The team agreed this approach was both user-friendly and technically feasible with minimal changes to our existing infrastructure. This decision became the foundation for our next design phase.
Based on the super agent approach, I started designing the creation of new workflows.
The UX became laser-focused: help people accomplish tasks with minimal setup, without forcing them to understand complex AI configurations.
I explored various workflow creation flows and gathered feedback from developers about technical considerations and constraints. This iterative process helped balance user simplicity with system capabilities.
After several iterations incorporating technical feedback, I created the final workflow design solution. The interface abstracts away the complexity of agent configuration while giving users the power to create sophisticated automated sales processes.
The designs are currently waiting to be implemented in the testing environment, representing the next major evolution of the Constant Closer platform.

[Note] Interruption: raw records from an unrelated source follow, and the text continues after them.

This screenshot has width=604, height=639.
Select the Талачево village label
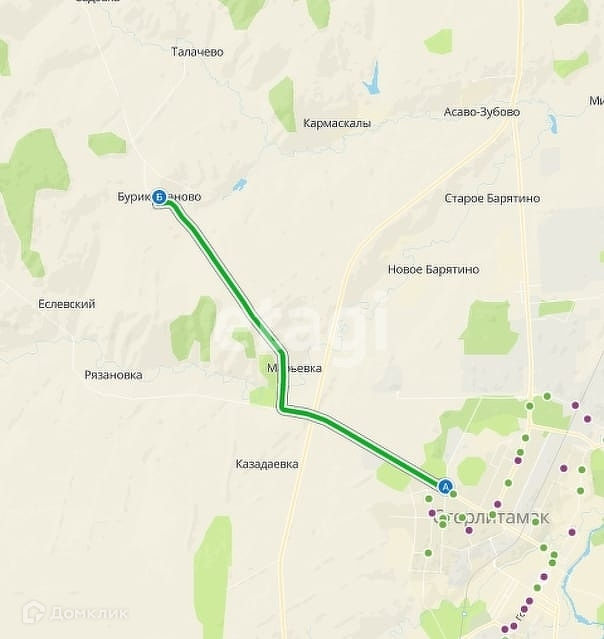[197, 52]
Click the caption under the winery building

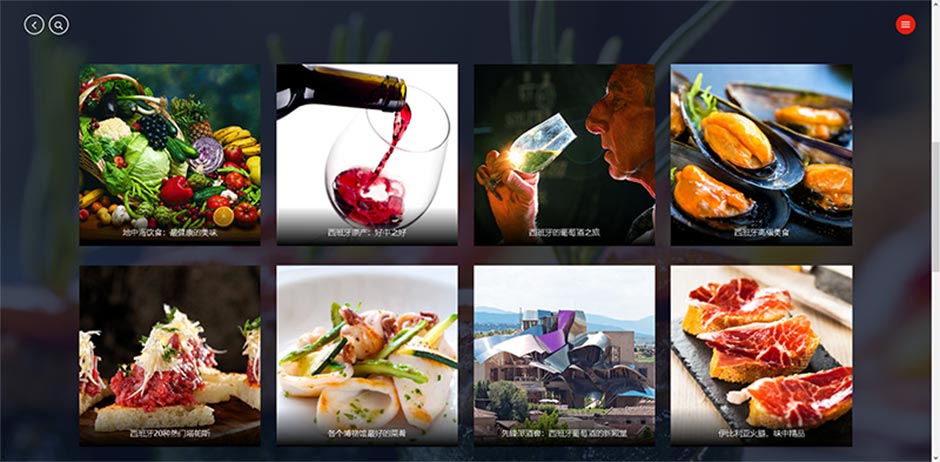click(564, 433)
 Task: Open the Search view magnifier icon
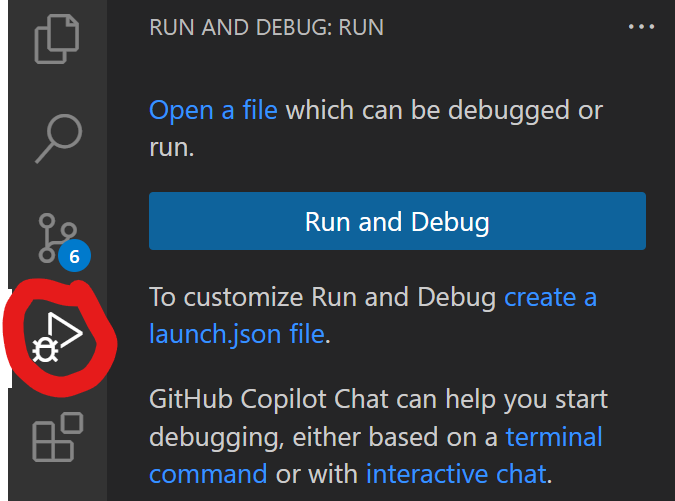point(58,137)
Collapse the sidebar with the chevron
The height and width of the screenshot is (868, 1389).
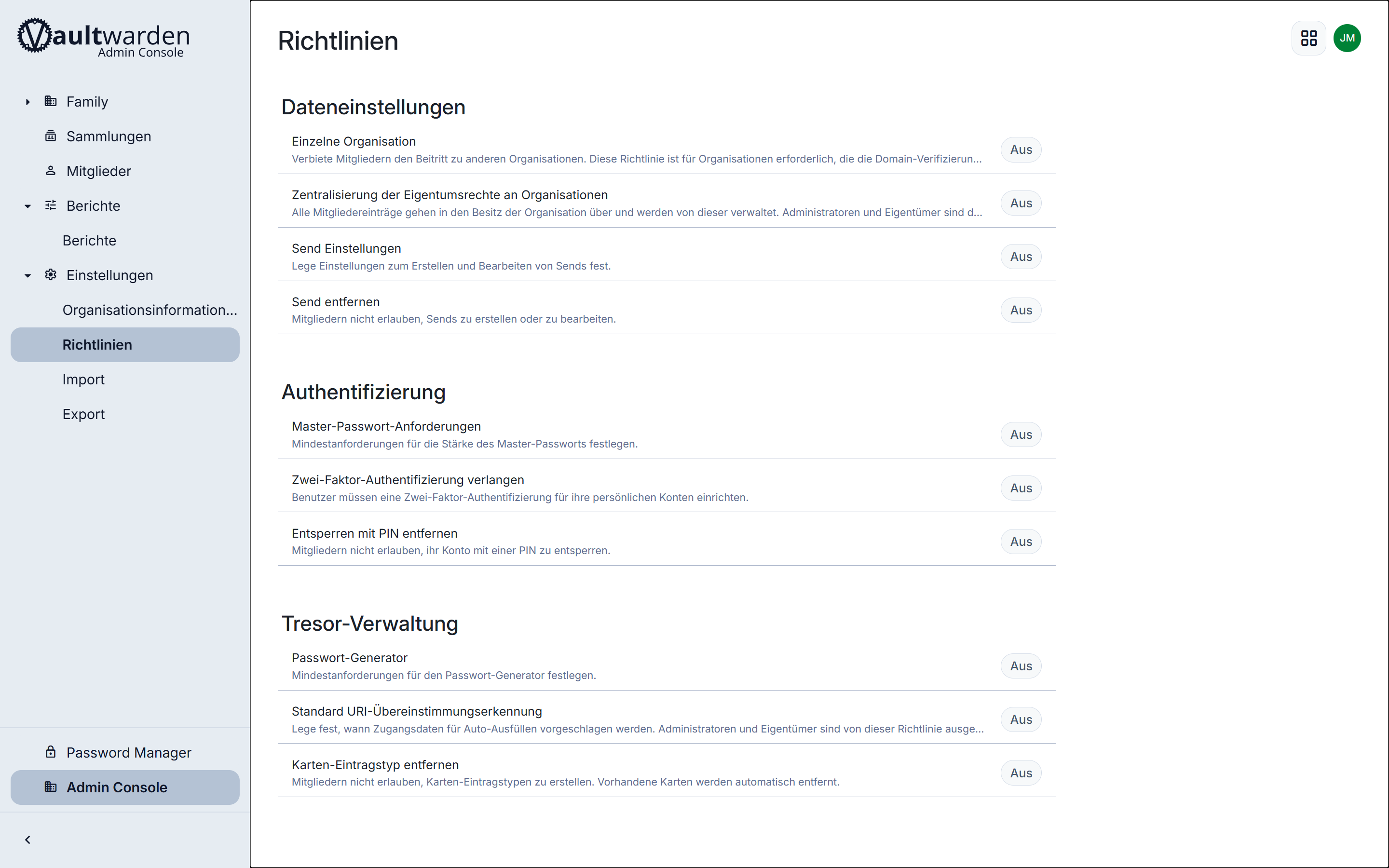27,840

To have more direct impact on the product UX, I started using GitHub Copilot to do front-end coding.
This gave me the freedom to shape the product experience directly at the code level rather than just through handoffs.
I've been modifying the front-end code using native Bootstrap components and custom SCSS properties. For example, I simplified and polished the side navigation bar, making immediate improvements to the user experience while the larger workflow system is being developed.

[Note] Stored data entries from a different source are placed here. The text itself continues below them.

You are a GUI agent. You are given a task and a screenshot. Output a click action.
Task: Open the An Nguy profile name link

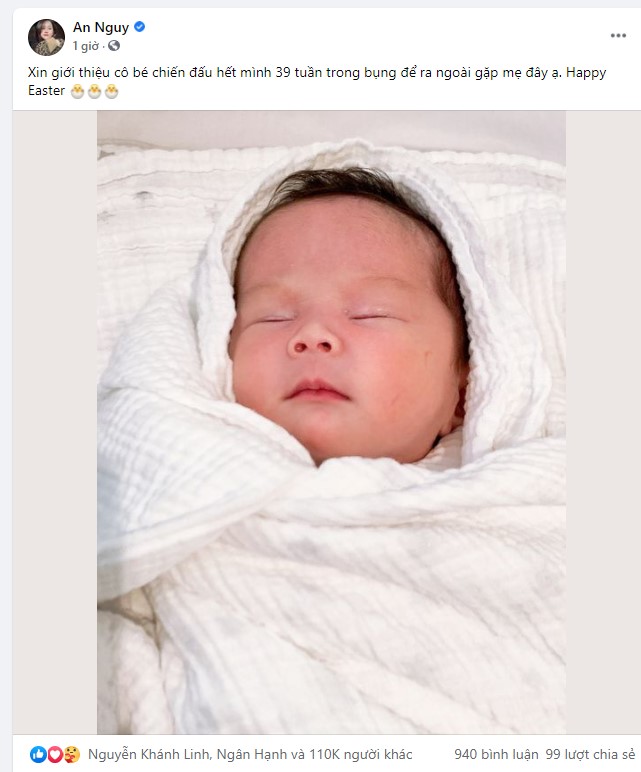[101, 27]
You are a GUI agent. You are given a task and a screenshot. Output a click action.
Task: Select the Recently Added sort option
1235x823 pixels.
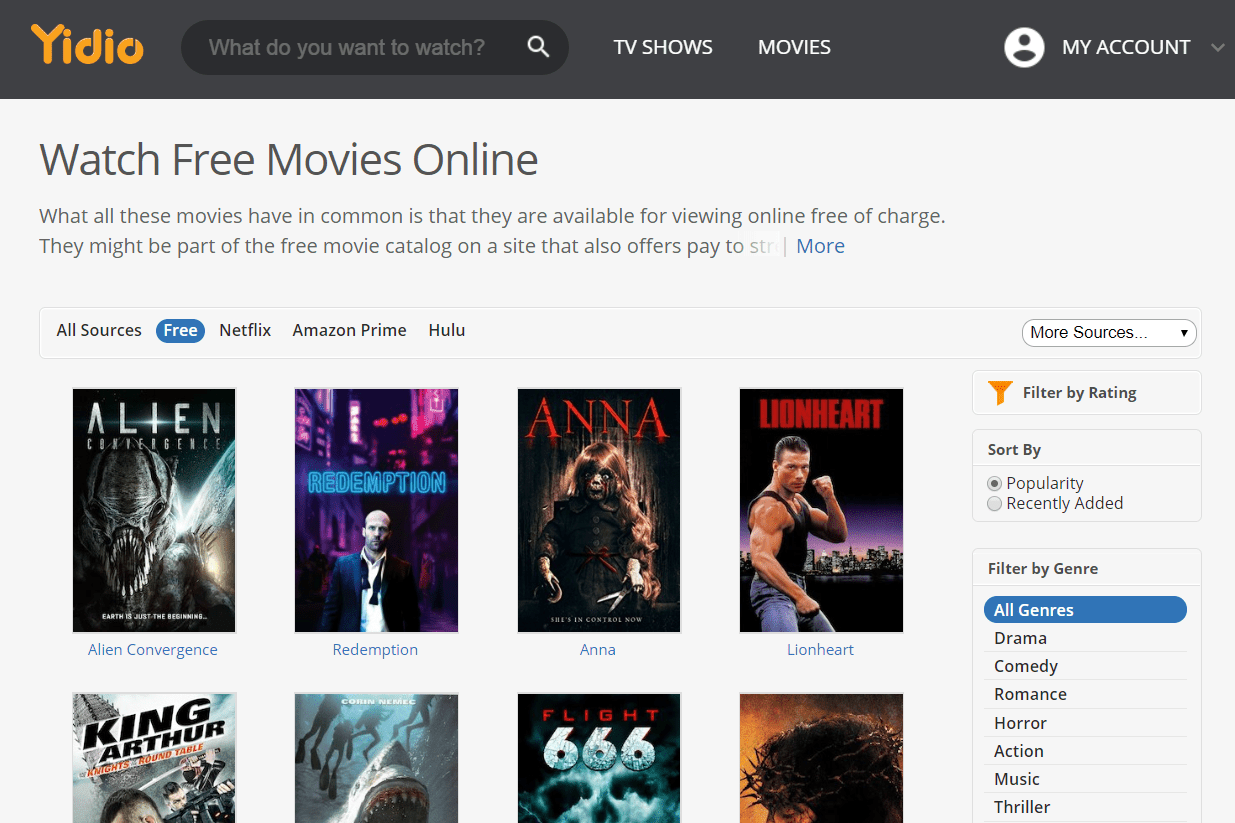coord(994,504)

This direct coding capability allows me to implement UX improvements faster and more precisely, bridging the gap between design vision and technical execution.
The biggest lesson was learning to advocate for hiding complexity from users. While the technical team naturally thought in terms of exposed AI capabilities, I had to consistently push for abstractions that matched our users' mental models and capabilities.
The shift from multi-agent to super agent wasn't just a UX decision—it was a fundamental product philosophy that affected our entire technical approach. Good design thinking can reshape not just interfaces but entire product architectures.
Learning to code has significantly increased my design impact. Being able to directly implement improvements rather than waiting for development cycles has made me a more effective designer and collaborator.
Working on an AI product has shown me how rapidly this space is evolving. The patterns and best practices for AI UX are still being established, creating opportunities for designers to help define the standards.
The workflow creation system represents a major evolution in how users interact with AI agents. Instead of technical configuration, users will have a streamlined interface for creating sophisticated automated sales processes.
As the platform grows, I expect to keep refining the balance between AI capability and user simplicity. The super agent approach provides a foundation that can evolve with advancing LLM capabilities while maintaining ease of use.
This project has transformed my approach to AI product design. I've learned to think beyond interfaces to product architecture, advocate for user-centered complexity management, and contribute directly through code.
This case study represents an ongoing journey in AI product design. As Constant Closer continues to evolve, so does my understanding of how to create effective interfaces for autonomous AI systems that truly serve their users.
• AI products require a different design approach. Start with technical validation, then layer on user-centered design to create scalable, intuitive experiences.
• Advocate for hiding complexity from users. The most powerful AI capabilities should feel effortless to use, not technically intimidating.
• Learning to code amplifies design impact. Direct implementation capabilities allow for faster iteration and more precise execution of design vision.